* Aim of the task *
All lines of the data shown below should be output exactly as they stand.

Saved entries
┌────────

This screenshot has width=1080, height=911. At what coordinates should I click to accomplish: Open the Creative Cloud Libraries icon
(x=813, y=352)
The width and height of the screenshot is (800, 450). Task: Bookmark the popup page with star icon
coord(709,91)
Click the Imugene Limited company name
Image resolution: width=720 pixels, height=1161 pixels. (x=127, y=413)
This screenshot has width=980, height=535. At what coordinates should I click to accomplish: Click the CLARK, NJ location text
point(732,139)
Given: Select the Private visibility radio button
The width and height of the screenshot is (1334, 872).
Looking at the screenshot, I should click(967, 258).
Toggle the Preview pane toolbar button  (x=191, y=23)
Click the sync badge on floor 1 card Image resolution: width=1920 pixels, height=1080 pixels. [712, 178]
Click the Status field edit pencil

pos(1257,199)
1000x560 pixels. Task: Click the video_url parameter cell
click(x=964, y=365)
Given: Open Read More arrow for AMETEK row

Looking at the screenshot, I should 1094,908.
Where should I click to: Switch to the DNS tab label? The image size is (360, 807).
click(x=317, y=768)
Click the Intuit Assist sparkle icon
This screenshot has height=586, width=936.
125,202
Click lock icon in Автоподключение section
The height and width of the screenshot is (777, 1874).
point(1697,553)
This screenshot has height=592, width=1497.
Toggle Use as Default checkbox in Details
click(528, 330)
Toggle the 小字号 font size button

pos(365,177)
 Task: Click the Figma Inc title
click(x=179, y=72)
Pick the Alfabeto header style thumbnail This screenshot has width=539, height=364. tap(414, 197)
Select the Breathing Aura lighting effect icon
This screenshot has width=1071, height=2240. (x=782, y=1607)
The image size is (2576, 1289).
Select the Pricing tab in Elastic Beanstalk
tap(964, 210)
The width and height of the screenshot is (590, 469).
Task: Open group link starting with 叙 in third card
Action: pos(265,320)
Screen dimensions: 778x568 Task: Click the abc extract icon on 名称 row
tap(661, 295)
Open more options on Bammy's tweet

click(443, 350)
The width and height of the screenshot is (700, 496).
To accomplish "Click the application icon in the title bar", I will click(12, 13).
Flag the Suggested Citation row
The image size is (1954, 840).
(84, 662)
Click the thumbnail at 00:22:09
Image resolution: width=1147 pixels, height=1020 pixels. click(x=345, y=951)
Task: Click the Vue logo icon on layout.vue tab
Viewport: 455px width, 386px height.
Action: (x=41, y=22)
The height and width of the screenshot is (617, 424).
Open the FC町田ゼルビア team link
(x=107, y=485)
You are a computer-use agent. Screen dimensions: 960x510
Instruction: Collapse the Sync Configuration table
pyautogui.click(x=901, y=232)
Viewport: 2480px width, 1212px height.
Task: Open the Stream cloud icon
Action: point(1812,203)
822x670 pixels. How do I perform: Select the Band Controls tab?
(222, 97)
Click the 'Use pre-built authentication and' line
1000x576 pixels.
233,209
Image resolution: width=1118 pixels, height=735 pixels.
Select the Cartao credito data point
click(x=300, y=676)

└────────

* Exercise solution *
This screenshot has width=1080, height=911. At what coordinates should I click to accomplish: Open the Creative Cloud Libraries icon
(x=813, y=352)
The width and height of the screenshot is (800, 450). Task: Bookmark the popup page with star icon
coord(709,91)
Click the Imugene Limited company name
Image resolution: width=720 pixels, height=1161 pixels. (x=127, y=413)
This screenshot has width=980, height=535. At what coordinates should I click to accomplish: Click the CLARK, NJ location text
point(732,139)
Given: Select the Private visibility radio button
The width and height of the screenshot is (1334, 872).
Looking at the screenshot, I should click(967, 258).
Toggle the Preview pane toolbar button  (x=191, y=23)
Click the sync badge on floor 1 card Image resolution: width=1920 pixels, height=1080 pixels. [712, 178]
Click the Status field edit pencil

pos(1257,199)
1000x560 pixels. Task: Click the video_url parameter cell
click(x=964, y=365)
Given: Open Read More arrow for AMETEK row

Looking at the screenshot, I should 1094,908.
Where should I click to: Switch to the DNS tab label? The image size is (360, 807).
click(x=317, y=768)
Click the Intuit Assist sparkle icon
This screenshot has height=586, width=936.
125,202
Click lock icon in Автоподключение section
The height and width of the screenshot is (777, 1874).
point(1697,553)
This screenshot has height=592, width=1497.
Toggle Use as Default checkbox in Details
click(528, 330)
Toggle the 小字号 font size button

pos(365,177)
 Task: Click the Figma Inc title
click(x=179, y=72)
Pick the Alfabeto header style thumbnail This screenshot has width=539, height=364. tap(414, 197)
Select the Breathing Aura lighting effect icon
This screenshot has width=1071, height=2240. (x=782, y=1607)
The image size is (2576, 1289).
Select the Pricing tab in Elastic Beanstalk
tap(964, 210)
The width and height of the screenshot is (590, 469).
Task: Open group link starting with 叙 in third card
Action: pos(265,320)
Screen dimensions: 778x568 Task: Click the abc extract icon on 名称 row
tap(661, 295)
Open more options on Bammy's tweet

click(443, 350)
The width and height of the screenshot is (700, 496).
To accomplish "Click the application icon in the title bar", I will click(12, 13).
Flag the Suggested Citation row
The image size is (1954, 840).
(84, 662)
Click the thumbnail at 00:22:09
Image resolution: width=1147 pixels, height=1020 pixels. click(x=345, y=951)
Task: Click the Vue logo icon on layout.vue tab
Viewport: 455px width, 386px height.
Action: (x=41, y=22)
The height and width of the screenshot is (617, 424).
Open the FC町田ゼルビア team link
(x=107, y=485)
You are a computer-use agent. Screen dimensions: 960x510
Instruction: Collapse the Sync Configuration table
pyautogui.click(x=901, y=232)
Viewport: 2480px width, 1212px height.
Task: Open the Stream cloud icon
Action: point(1812,203)
822x670 pixels. How do I perform: Select the Band Controls tab?
(222, 97)
Click the 'Use pre-built authentication and' line
1000x576 pixels.
233,209
Image resolution: width=1118 pixels, height=735 pixels.
Select the Cartao credito data point
click(x=300, y=676)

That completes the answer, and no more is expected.